[Entries on finding words and elements]

■ ■ ■ ■ ■ ■ ■

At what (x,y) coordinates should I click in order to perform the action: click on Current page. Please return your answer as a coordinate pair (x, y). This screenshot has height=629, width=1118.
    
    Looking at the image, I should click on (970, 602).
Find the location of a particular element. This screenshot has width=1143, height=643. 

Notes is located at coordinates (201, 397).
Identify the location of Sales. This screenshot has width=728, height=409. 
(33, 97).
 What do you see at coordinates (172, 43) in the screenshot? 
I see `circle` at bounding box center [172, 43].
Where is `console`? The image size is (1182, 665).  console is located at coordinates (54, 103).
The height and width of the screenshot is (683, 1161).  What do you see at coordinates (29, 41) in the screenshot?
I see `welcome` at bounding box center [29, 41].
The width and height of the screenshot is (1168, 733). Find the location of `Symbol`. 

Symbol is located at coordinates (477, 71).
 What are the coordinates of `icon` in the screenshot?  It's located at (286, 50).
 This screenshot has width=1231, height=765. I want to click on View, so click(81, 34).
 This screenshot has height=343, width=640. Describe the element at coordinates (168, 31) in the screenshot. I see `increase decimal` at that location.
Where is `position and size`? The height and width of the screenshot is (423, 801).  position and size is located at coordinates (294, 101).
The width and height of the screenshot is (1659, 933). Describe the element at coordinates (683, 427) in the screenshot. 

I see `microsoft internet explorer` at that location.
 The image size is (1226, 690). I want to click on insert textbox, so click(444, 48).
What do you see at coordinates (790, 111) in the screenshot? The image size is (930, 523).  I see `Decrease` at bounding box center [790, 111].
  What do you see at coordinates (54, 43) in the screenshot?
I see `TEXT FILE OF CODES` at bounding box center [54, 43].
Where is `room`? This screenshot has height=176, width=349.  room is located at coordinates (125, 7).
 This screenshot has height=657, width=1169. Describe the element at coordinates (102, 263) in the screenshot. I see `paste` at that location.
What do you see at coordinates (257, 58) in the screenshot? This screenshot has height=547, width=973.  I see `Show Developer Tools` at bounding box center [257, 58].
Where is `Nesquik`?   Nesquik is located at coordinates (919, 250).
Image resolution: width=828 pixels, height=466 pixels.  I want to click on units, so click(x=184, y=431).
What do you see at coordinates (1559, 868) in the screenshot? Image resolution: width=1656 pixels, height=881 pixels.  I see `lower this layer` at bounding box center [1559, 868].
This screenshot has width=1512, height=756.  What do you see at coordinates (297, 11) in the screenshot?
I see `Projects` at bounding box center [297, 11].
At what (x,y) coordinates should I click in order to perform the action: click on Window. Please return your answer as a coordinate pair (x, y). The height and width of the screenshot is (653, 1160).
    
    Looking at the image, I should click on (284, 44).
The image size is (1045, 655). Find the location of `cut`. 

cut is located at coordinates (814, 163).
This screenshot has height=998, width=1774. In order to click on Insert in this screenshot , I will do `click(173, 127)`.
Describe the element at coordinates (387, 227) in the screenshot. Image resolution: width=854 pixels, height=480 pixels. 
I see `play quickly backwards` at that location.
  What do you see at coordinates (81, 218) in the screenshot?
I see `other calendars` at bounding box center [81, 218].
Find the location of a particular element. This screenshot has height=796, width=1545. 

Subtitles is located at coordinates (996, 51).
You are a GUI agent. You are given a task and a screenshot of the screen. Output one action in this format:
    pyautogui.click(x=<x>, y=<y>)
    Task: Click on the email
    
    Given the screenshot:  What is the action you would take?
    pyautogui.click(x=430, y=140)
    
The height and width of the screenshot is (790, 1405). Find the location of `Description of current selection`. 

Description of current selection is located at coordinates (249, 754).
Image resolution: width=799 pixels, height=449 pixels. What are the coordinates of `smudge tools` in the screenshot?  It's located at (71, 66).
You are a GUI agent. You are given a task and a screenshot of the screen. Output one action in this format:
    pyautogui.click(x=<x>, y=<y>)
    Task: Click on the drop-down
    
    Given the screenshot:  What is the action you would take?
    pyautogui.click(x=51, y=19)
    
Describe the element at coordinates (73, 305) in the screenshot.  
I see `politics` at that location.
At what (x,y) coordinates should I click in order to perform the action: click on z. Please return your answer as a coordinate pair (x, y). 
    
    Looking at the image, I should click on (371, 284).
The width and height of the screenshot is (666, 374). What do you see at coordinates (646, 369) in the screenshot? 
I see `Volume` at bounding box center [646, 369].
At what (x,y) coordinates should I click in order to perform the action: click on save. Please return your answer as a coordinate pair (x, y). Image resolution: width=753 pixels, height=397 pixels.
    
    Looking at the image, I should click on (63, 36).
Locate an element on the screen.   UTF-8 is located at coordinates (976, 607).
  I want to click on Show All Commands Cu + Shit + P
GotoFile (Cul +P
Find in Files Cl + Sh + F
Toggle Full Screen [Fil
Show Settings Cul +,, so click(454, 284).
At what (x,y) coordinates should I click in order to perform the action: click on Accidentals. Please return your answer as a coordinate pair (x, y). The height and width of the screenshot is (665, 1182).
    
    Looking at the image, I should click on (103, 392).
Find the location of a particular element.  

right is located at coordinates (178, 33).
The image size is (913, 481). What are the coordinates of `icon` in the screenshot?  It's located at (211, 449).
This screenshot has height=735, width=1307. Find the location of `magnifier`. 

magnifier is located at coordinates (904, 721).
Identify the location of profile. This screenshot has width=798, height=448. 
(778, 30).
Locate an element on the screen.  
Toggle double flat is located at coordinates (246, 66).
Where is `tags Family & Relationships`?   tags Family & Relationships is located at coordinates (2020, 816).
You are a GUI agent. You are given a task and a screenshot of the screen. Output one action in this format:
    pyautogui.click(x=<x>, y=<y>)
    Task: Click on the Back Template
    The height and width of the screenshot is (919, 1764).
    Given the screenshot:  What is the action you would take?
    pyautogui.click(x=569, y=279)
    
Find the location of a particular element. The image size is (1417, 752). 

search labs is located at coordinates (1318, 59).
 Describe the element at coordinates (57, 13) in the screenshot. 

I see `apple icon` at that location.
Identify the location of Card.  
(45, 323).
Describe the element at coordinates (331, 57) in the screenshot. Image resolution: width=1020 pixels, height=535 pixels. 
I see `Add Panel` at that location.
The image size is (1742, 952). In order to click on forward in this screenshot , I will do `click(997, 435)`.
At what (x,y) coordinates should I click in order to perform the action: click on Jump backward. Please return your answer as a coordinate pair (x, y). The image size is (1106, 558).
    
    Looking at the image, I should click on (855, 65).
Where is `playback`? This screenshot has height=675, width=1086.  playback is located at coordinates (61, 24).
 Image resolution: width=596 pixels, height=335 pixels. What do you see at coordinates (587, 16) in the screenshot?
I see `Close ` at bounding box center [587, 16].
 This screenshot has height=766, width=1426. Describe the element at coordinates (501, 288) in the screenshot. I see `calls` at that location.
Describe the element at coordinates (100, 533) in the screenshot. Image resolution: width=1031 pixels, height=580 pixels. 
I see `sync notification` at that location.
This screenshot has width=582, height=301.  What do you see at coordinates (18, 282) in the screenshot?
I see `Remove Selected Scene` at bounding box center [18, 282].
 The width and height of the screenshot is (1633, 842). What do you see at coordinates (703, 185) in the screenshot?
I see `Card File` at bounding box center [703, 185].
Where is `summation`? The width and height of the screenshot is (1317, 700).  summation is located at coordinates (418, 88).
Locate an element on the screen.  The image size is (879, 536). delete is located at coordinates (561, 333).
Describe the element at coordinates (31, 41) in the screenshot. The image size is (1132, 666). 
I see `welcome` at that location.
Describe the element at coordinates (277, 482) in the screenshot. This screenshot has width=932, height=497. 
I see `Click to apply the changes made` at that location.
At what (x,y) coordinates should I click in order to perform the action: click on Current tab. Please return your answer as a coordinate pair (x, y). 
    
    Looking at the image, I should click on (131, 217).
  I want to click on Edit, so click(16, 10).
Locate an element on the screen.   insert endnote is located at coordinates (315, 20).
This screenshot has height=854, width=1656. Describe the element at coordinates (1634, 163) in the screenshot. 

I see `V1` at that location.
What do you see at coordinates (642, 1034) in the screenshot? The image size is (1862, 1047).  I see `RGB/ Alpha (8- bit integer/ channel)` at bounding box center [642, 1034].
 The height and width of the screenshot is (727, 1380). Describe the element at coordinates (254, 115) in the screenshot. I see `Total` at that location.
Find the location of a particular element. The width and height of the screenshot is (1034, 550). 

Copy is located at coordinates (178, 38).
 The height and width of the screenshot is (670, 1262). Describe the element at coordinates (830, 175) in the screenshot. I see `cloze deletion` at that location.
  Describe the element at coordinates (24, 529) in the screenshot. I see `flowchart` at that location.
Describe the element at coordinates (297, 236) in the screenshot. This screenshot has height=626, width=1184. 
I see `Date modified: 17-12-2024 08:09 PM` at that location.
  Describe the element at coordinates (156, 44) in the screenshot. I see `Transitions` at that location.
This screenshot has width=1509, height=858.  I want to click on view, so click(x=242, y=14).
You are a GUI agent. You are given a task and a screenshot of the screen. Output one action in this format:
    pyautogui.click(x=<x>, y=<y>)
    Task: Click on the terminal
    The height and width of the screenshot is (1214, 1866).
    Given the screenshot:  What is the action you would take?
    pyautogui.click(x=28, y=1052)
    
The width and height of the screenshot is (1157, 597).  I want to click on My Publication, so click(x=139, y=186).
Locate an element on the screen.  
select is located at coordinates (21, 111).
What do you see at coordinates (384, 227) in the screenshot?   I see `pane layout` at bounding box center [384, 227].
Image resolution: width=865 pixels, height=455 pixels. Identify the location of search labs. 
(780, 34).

■ ■ ■ ■ ■ ■ ■

Edit the records starting with the line that contains "The height and width of the screenshot is (790, 1405)." and going on through the line that contains "Image resolution: width=799", replacing "smudge tools" with "blur tools" and leaving all else unchanged. Return those lines alone.

The height and width of the screenshot is (790, 1405). Find the location of `Description of current selection`. 

Description of current selection is located at coordinates (249, 754).
Image resolution: width=799 pixels, height=449 pixels. What are the coordinates of `blur tools` in the screenshot?  It's located at (71, 66).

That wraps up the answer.